I first thought how these toys ‘dated’ or declared their owner’s age, but then reconsidered. I haven’t prowled the toy aisles recently, and especially the male-oriented ones. I think all of those toys are still available.
Next, I thought about my favorite childhood toys, followed by how they influenced my later life and even my writing. It’s an easy equation.
Dressing up, playing make-believe, was my favorite game. I was the queen when it came to this game. My ideas spanned eras and genres. With one girlfriend, we were career gals or mommies. With another, we took turns teaching. With a third, we’d be horses, galloping across the wide prairie. Even the boys got in the act, playing pirates, space explorers, or our favorite TV shows.

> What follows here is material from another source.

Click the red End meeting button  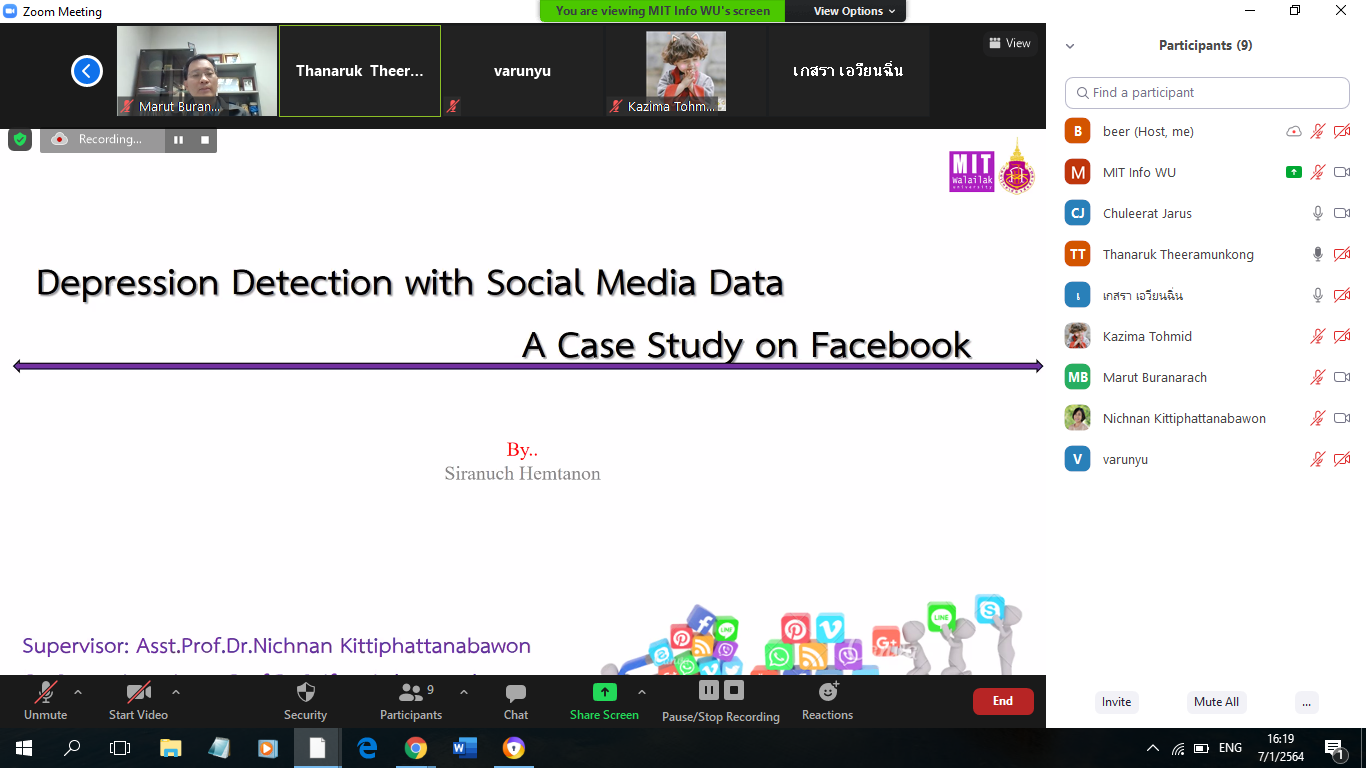[1002, 701]
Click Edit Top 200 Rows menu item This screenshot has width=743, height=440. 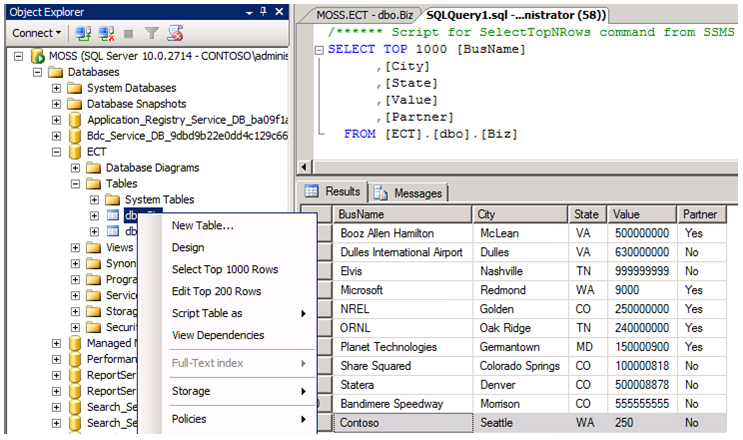[216, 292]
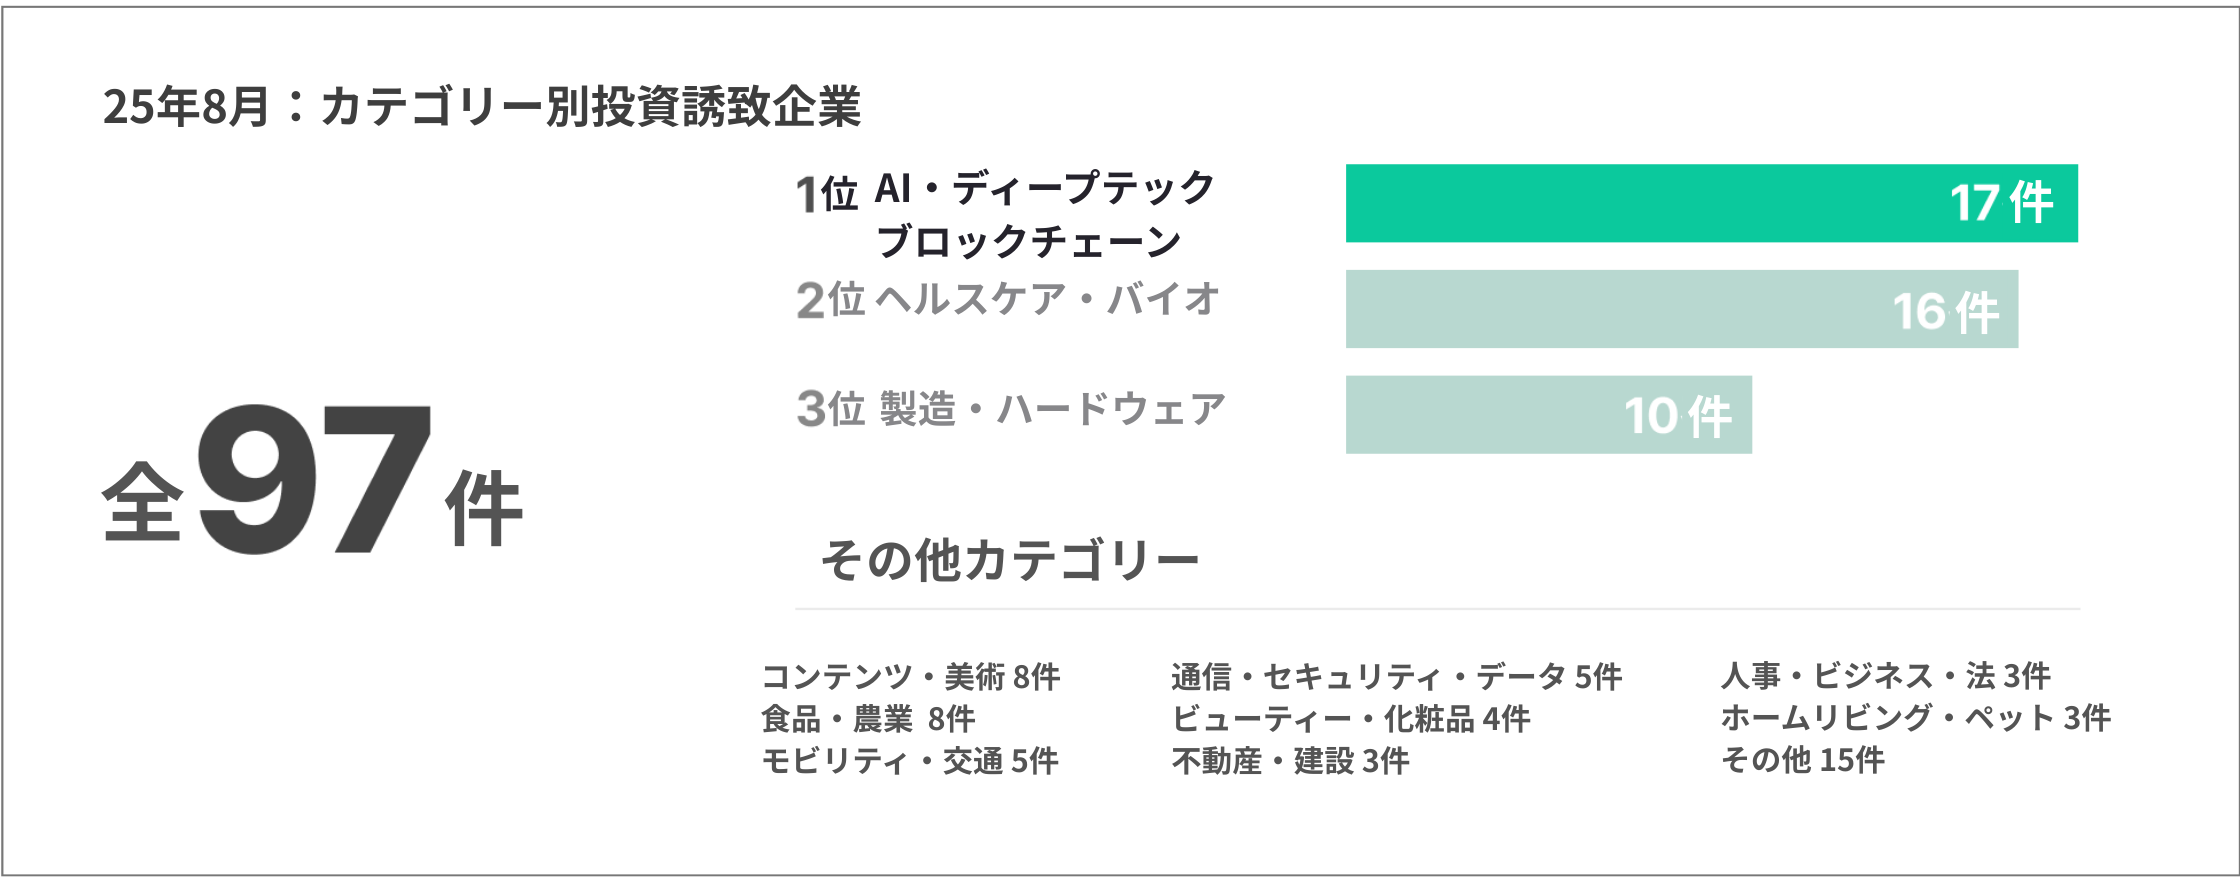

I had the ‘stuff’ for everything. My ‘possibles’ box was full of costumes, tools, and weapons. Shelves in the basement held more tools to tantalize the imagination. I had a large space at the back of the garage with both a regular door and a ‘secret’ tunnel entrance through the doghouse the dog refused to use. (We took the top off, inside the garage hide-out. We could keep ‘enemies’ out by putting it back on.)
When I got a bit older, I was a hanger-on at the local theater, pulling stints at everything backstage as well as filling in with the chorus. I prowled the costume shop, and vultured the make-up personnel. I was prompter, lighting, and ticket-taker in this real life world of make-believe. No one teases the teen with the paintbrush or the key to the prop room.
At the same time, I read voraciously, and I wrote. Plays, poetry, short stories, even a couple of novels. The ‘possibles’ box in my mind overflowed. Story ideas popped up faster than I could write them. Never mind that most of them were too fantastic or unrealistic to live. I created them. And filed them away when they were either written or they expired.
Now, when my Muse is plays the belligerent card on me and says that we’re fresh out of workable ideas. That’s when I invite her to open the box of ‘possibles’ and play with whatever she finds. Heck, Muse is still a kid at heart. She usually comes around in short order, and we’re off, playing Make Believe on paper.
2 comments:
Hi Eleyne;) good to see you again! Yes, my sister and I played make-believe and had a box of possibles as well: dressed up as mommies often. Once we were given a Bolivian wedding gown (all red and gold velvet) so we played at getting married often after that. When my brothers came home from boarding school, the older one sat under a tree and read. The second oldest played clubs or shopkeepers with us. He was the chairman (always had to be the boss!) I was the secretary as I loved to write and my sister was the treasurer. We had no money but she was happy with her office. Oh my, you have re-awakened my muse! Thanks and bless you. Jo, presently living in East Africa
Hi, Jo, and thanks for stopping by.
Wasn't it wonderful when our brothers and sisters joined in our games? All those make-believe times still make me smile.